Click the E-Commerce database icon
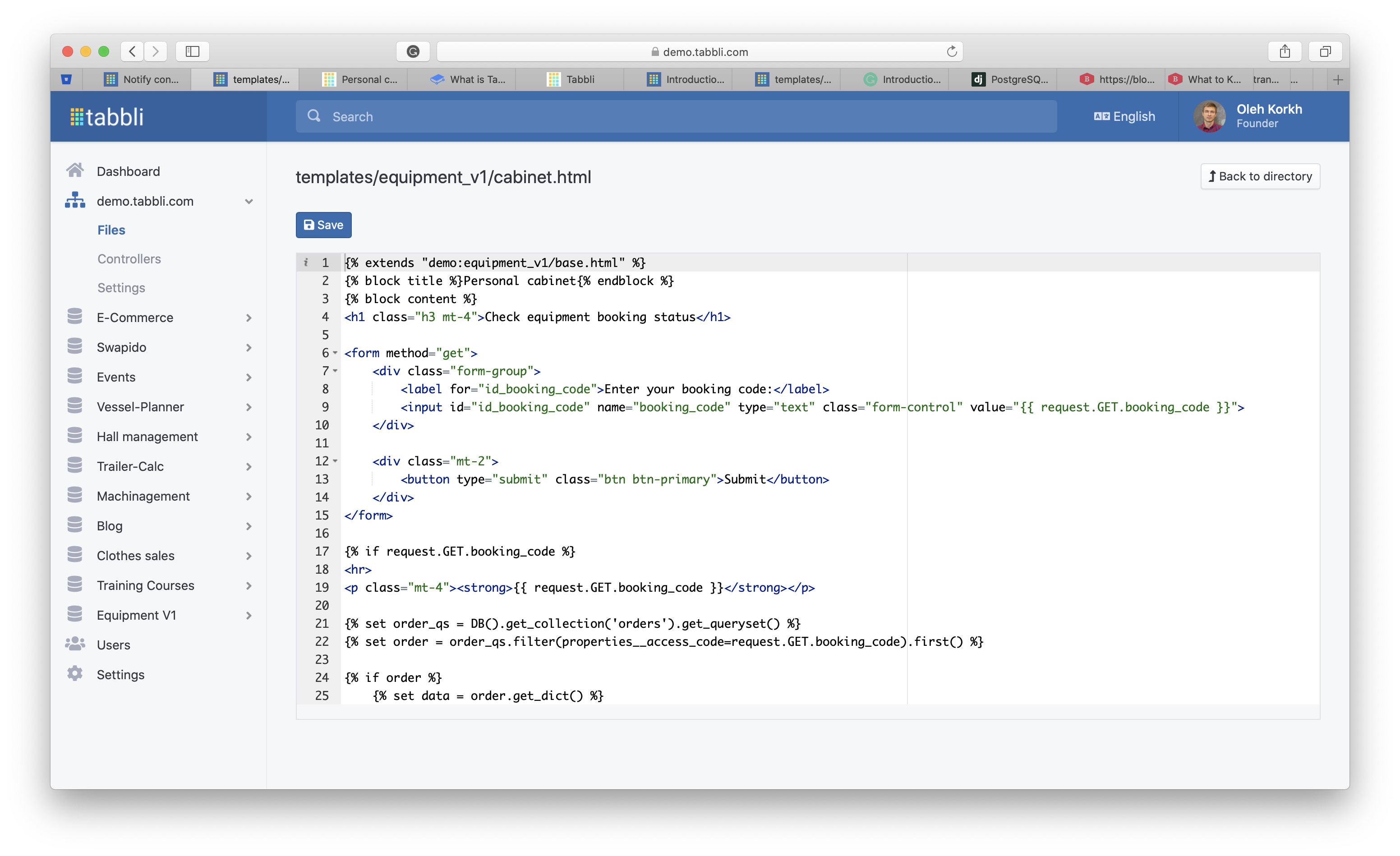 pos(74,317)
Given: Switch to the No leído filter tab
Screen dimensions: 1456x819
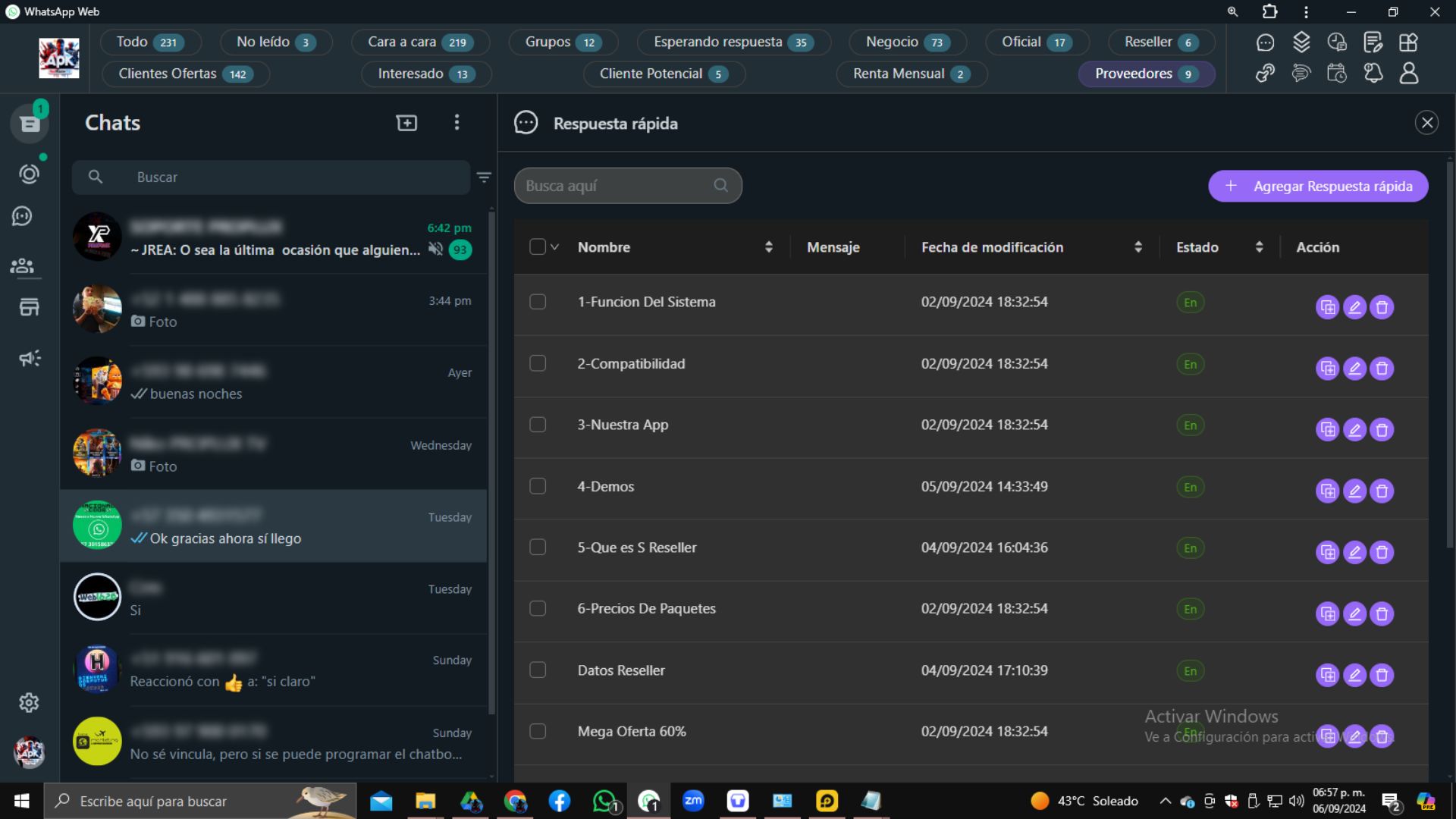Looking at the screenshot, I should (276, 42).
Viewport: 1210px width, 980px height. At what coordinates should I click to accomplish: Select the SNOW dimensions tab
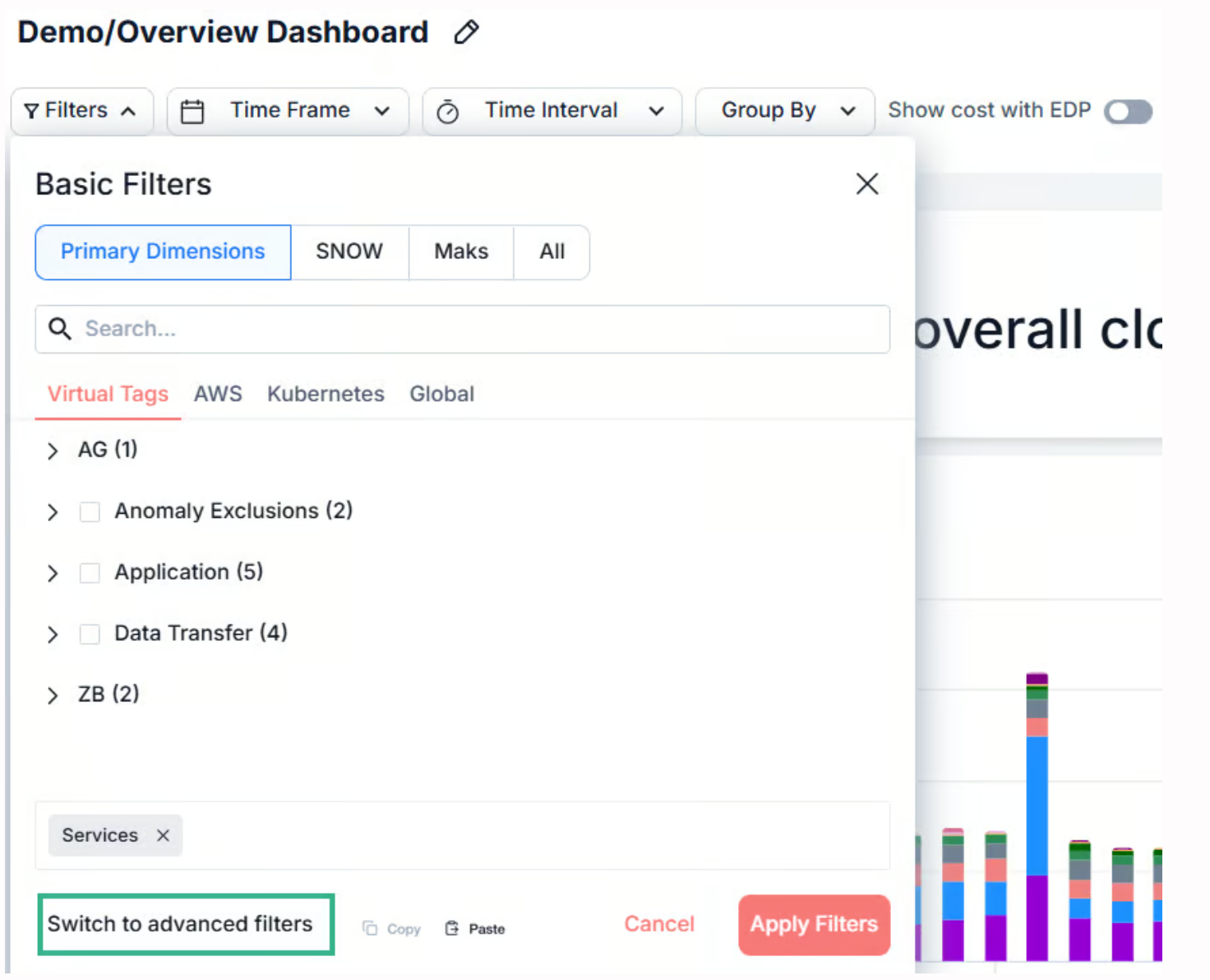349,252
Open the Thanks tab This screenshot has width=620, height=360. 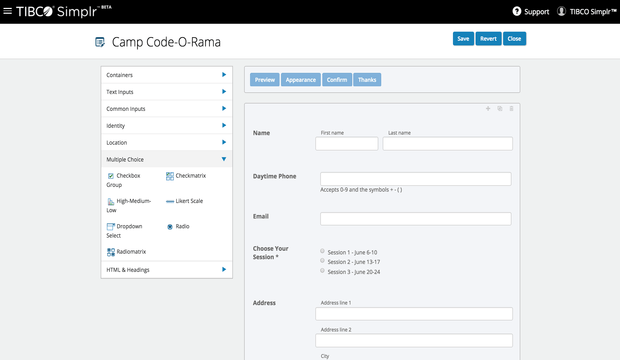coord(367,80)
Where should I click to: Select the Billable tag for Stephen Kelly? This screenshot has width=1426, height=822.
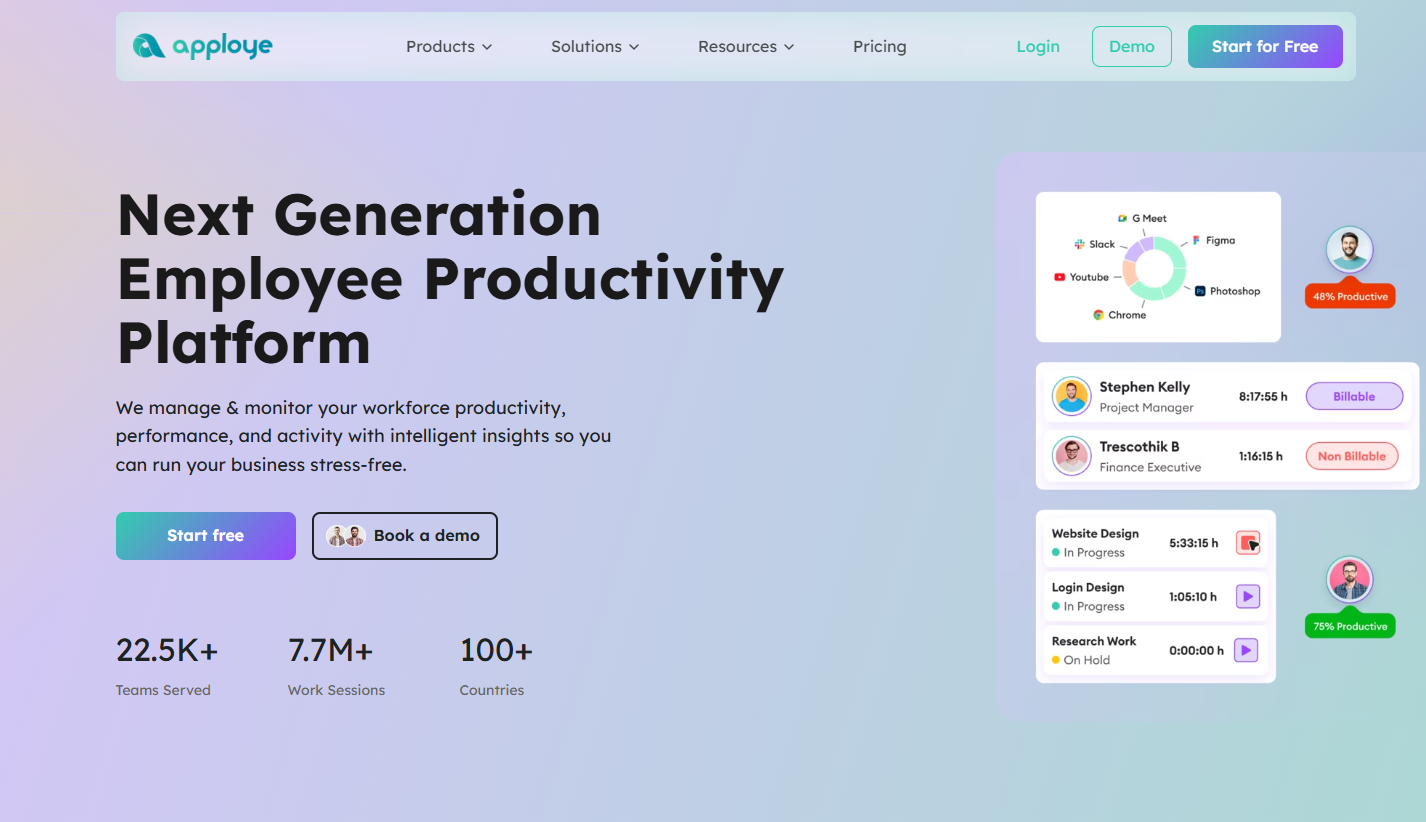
----
WORK TO DO: Gather every line of the material above that contains the word "dimensions", and copy each one in full.

THE RESULT:
Screen dimensions: 1456x819
Viewport: 1210px width, 980px height. At what coordinates should I click to accomplish: Select the SNOW dimensions tab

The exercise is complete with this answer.